Protein translocation across the endoplasmic reticulum. II. Isolation and characterization of the signal recognition particle receptor.

Abstract

The signal recognition particle (SRP)-mediated elongation arrest of the synthesis of nascent secretory proteins can be released by salt-extracted rough microsomal membranes (Walter, P. and G. Blobel). Both the arrest-releasing activity and the signal peptidase activity were solubilized from rough microsomal membranes using the nonionic detergent Nikkol in conjunction with 250 mM KOAc [potassium acetate]. Chromatography of this extract on SRP-Sepharose separated the arrest-releasing activity from the signal peptidase activity. Further purification of the arrest-releasing activity using sucrose gradient centrifugation allowed the identification of a 72,000-dalton polypeptide as the protein responsible for the activity. Based upon its affinity for SRP, the 72,000-dalton protein is referred to as the SRP receptor. A 60,000-dalton protein fragment (Meyer, D. I. and B. Dobberstein) that had been shown previously to reconstitute the translocation activity of protease-digested membranes, was shown here by peptide mapping and immunological criteria to be derived from the SRP receptor.
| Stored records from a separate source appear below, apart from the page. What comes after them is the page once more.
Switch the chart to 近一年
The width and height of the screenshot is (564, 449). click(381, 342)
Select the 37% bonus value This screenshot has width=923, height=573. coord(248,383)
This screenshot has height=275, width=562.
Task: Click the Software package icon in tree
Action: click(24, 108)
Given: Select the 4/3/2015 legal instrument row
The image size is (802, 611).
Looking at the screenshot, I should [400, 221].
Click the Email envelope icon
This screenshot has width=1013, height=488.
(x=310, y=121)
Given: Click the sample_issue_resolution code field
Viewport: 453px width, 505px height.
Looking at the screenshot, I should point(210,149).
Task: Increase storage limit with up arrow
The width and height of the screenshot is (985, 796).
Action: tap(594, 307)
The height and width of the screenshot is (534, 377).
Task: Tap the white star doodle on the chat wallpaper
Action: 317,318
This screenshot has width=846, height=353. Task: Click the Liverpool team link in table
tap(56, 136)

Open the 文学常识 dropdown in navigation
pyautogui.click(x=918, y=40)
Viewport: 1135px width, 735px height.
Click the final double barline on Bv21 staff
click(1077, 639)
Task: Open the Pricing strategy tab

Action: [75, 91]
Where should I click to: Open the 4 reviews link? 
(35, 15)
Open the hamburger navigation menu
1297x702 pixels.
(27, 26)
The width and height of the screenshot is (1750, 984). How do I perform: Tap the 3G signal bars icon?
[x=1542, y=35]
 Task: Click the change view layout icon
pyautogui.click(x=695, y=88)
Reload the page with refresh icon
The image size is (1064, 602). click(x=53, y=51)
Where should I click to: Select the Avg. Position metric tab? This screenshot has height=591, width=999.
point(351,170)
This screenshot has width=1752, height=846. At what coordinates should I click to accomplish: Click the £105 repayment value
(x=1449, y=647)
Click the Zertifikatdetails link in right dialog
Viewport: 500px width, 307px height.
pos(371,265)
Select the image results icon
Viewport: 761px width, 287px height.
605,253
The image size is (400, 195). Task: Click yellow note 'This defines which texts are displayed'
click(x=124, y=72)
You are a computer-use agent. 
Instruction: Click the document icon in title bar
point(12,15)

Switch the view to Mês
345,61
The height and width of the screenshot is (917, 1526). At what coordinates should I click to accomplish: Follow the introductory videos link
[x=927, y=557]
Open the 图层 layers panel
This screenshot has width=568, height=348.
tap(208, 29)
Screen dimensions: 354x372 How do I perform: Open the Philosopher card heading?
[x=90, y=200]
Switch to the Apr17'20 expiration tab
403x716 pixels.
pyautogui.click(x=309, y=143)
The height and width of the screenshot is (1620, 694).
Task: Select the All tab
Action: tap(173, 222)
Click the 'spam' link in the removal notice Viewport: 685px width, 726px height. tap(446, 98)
Findings in part similar, and in part different from these reported here and in a preceding paper were made independently (Meyer, D. I., E. Krause and B. Dobberstein) and the term docking protein was proposed for the SRP receptor. A lower membrane content of both SRP and the SRP receptor than that of membrane-bound ribosomes suggests that the SRP-SRP receptor interaction may exist transiently during the formation of a ribosome-membrane junction and during translocation.